Una grande “Verdi” con Britten alla Scala


Ieri sera la Scala ha ospitato (come accade ormai da diversi anni) il concerto inaugurale della stagione 2011-12 dell'Orchestra Verdi.

La data ricordava una tragedia, le cui conseguenze ancora si possono vedere in quel di Manhattan. E in memoria di un'altra tragedia Benjamin Britten compose il War Requiem (completato nella sua Aldeburgh il 20 dicembre 1961) che fu eseguito per la prima volta in occasione dell'inaugurazione (30 maggio, 1962) della ricostruita cattedrale di SanMichele a Coventry. La cattedrale era stata rasa al suolo nel 1940 - con tutto il resto della città - dalle bombe della Luftwaffe, in conseguenza del raid aereo che i nazisti (con raffinata quanto blasfema ispirazione) avevano soprannominato Mondschein-Sonate. Più tardi, nel 1945, Dresda subì la medesima sorte - con vittime moltiplicate almeno per 50 - in virtù della regola di retaliation (leggi: taglione) che governa i rapporti umani in simili disgraziate circostanze.

Quel giorno di quasi 50 anni orsono furono significativamente un inglese (il compagno di Britten, Peter Pears) ed un tedesco (Dietrich Fischer-Dieskau) a cantare i versi del poeta-soldato Wilfred Owen, caduto nel 1918 sul fronte occidentale. Versi ispirati dagli orrori di un'altra guerra, la cosiddetta Grande (ma fu un record battuto assai presto) e che Britten ha intercalato a quelli latini nel suo Requiem. Requiem a sua volta dedicato, dall'autore che fu pacifista convinto ed obiettore di coscienza, a quattro amici marinai (tre britannici e un neo-zelandese) morti o dispersi durante (o poco dopo) il secondo conflitto mondiale.
.
L'opera è chiaramente ispirata dalla spazialità del luogo cui fu dedicata: due orchestre (e solisti + coro) che (prevalentemente) si alternano nell'esposizione del Requiem cristiano e dei versi di Owen; più un coro di ragazzi accompagnato dal solo organo. I versi latini della Missa pro defunctis sono esposti dal soprano e dal coro misto con l'orchestra sinfonica e dal coro di ragazzi con l'organo. Quelli di Owen – in lingua inglese – sono cantati da un tenore e da un baritono, accompagnati da un'orchestra da camera di 12 elementi. I versi latini e quelli di Owen creano uno stridente contrasto fra la cristiana speranza, che i primi lasciano sempre intravedere, anche nel cupo Dies Irae, e il disperato pessimismo, cui sono improntati i secondi.

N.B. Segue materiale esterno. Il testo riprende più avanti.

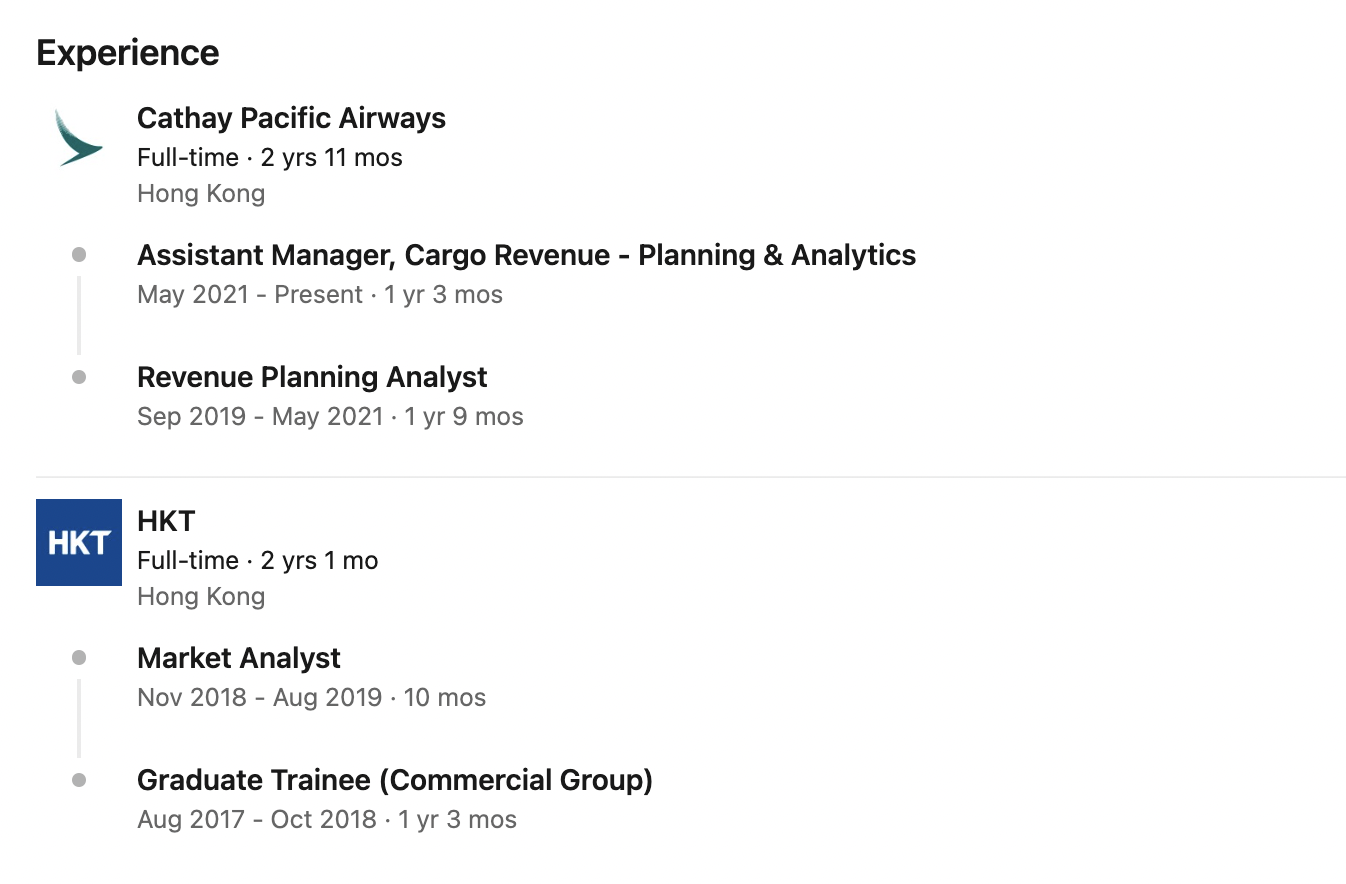Click the "Aug 2017 - Oct 2018" date range
This screenshot has width=1346, height=884.
[x=257, y=821]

Britten, strenuo assertore del diatonismo, ne impiega uno dei simboli – il diabolico intervallo di tritono – come ingrediente di base del suo Requiem. Tradizionalmente è l'intervallo (proibito dai classici poiché dissonante e di impervia intonazione) con cui sono stati rappresentati musicalmente: l'orrore, il terrore, l'illegalità, l'immoralità, l'abiezione, il disprezzo delle regole, ed ogni altra immaginabile nefandezza. Insomma, tutti gli ingredienti che si cumulano nel termine guerra.

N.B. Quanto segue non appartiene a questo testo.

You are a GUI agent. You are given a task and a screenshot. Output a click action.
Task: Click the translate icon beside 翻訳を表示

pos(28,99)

È il coro, insieme alle campane, ad esporlo subito, all'inizio del Requiem aeternam (N°1) in diverse forme: dapprima con il FA# seguito dal DO in voci diverse, poi con l'intervallo esposto dalle 4 voci del coro a canone (Et lux perpetua DO-FA#, luceat eis FA#-DO) e quindi con i due suoni sovrapposti:
Il coro di ragazzi sembra gettare un po' di luce sullo scenario (Te decet hymnus) ma la chiusa, che si sovrappone al ritorno del Requiem, ripropone il famigerato tritono, che poi torna a farla da padrone fino all'ingresso del tenore (What passing bells, Quali campane funebri) sui versi di Owen da Anthem for Doomed Youth; un canto agitato, per ricordare chi muore senza nemmeno un requiem.

Il coro chiude questa prima parte con il lento e sostenuto Kyrie, e allo stesso modo concluderà il Dies Irae (Pie Jesu) e l'Opera (Requiescant in pace). E sempre è il tritono (FA#-SI#) a prevalere, cedendo poi solo sull'ultima battuta, che sfocia faticosamente in FA maggiore.

Adesso il coro – che dovrebbe rimanere finora seduto – si alza per attaccare il Dies Irae (N°2) che è suddiviso in 4 sezioni: Dies Irae, Liber scriptum (dove interviene il soprano), Recordare e Dies Irae (Lacrimosa, con nuovo intervento del soprano). Con esse si intercalano 4 poemi di Owen: Voices (Bugles sang, Le trombe cantarono) esposto dal baritono; The next war (Out there, we've walked quite friendly up to Death, Là abbiamo camminato molto ben disposti verso la morte) cantato da tenore e baritono; On Seeing a Piece of our Heavy Artillery Brought into Action (Be slowly lifted up, thou long black arm, Sollevati lentamente, tu lungo braccio nero) esposto dal baritono e infine Futility (Move him into the sun, Spostatelo al sole) cantato dal tenore. La seconda strofa di quest'ultimo brano si intercala con il coro e il soprano che riprendono il Lacrimosa. Chiude il numero il coro con Pie Jesu Domine, dona eis requiem. Amen.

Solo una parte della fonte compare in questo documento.